Ce rééquilibrage intervient aussi dans un contexte où la Formule 1 cherche à renforcer sa présence en Amérique du Nord, avec plusieurs Grands Prix aux États-Unis et l’arrivée annoncée de Cadillac en tant que motoriste. Faciliter – au moins marginalement – le passage d’un top pilote IndyCar vers la F1 est cohérent avec cette stratégie globale.
Pour les équipes de F1, l’IndyCar devient un vivier un peu plus accessible : un pilote solidement installé dans le top 5 du championnat américain n’aura peut-être plus besoin d’un long détour par la F2 pour atteindre les 40 points, surtout s’il combine ses résultats IndyCar avec un programme parallèle reconnu par la FIA ou des participations en essais libres F1.
Ce que cela change concrètement pour le paddock IndyCar
Côté IndyCar, cette évolution ne va pas bouleverser les grilles du jour au lendemain. La majorité des pilotes en place n’a pas une stratégie de carrière orientée F1, et certains profils comme O’Ward ou Palou ont déjà exprimé leur satisfaction de rester concentrés sur l’IndyCar.
En revanche, pour les jeunes pilotes visant une carrière internationale, le message est clair : une performance forte et régulière en IndyCar compte désormais davantage aux yeux de la FIA. Pour un rookie ou un talent venu de la Road to Indy, construire un palmarès solide en Amérique du Nord devient un chemin un peu plus crédible vers la F1, sans être relégué d’office derrière les pilotes issus de la seule pyramide FIA.
Enfin, cette mise à jour renforce la position de l’IndyCar dans la hiérarchie des championnats d’élite : la série reste indépendante, mais elle est mieux intégrée au « système FIA » et moins pénalisée dans l’accès à la Super Licence. Un compromis qui reconnaît la valeur sportive du championnat sans ouvrir totalement les vannes.

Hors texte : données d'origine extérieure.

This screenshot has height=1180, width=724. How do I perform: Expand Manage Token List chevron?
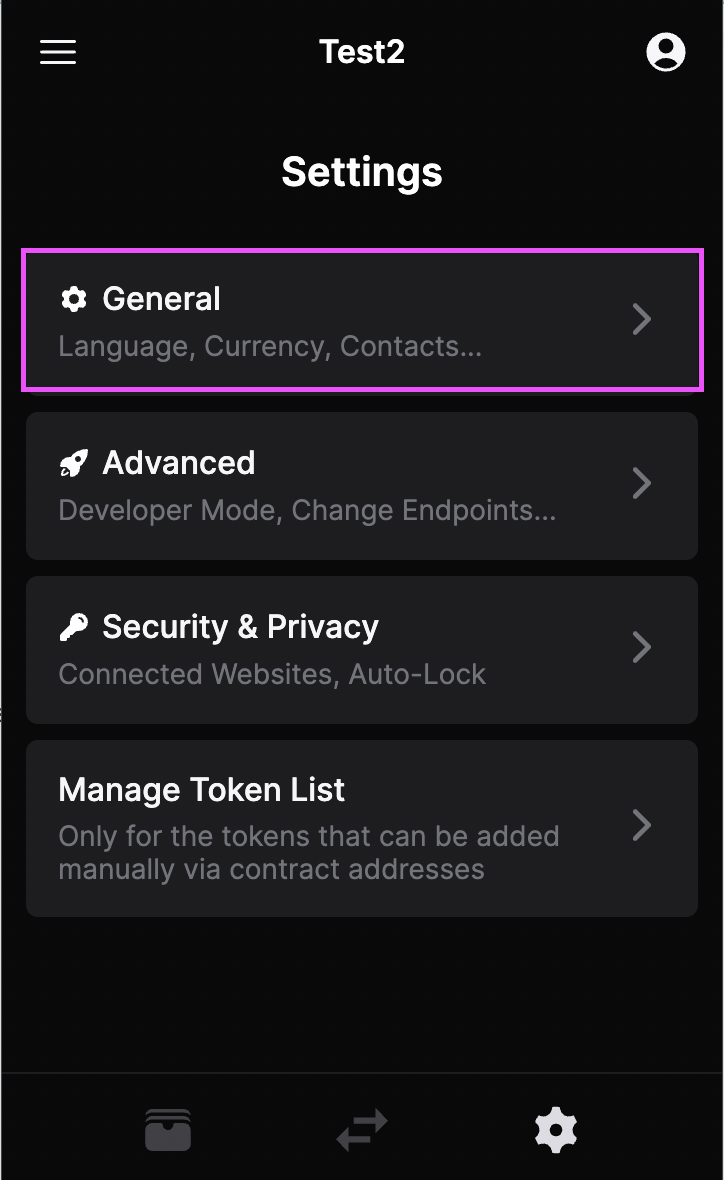[642, 826]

La prochaine étape, si débat il doit y avoir, pourrait porter sur l’alignement complet avec la Formule 2, ou sur la reconnaissance spécifique de certaines performances (victoires aux 500 Miles d’Indianapolis ou sur des ovales majeurs) dans le calcul des points. Pour l’instant, le paddock IndyCar se contentera d’un constat simple : dès 2026, un bon classement général pèsera plus lourd que jamais dans un CV présenté à une équipe de Formule 1.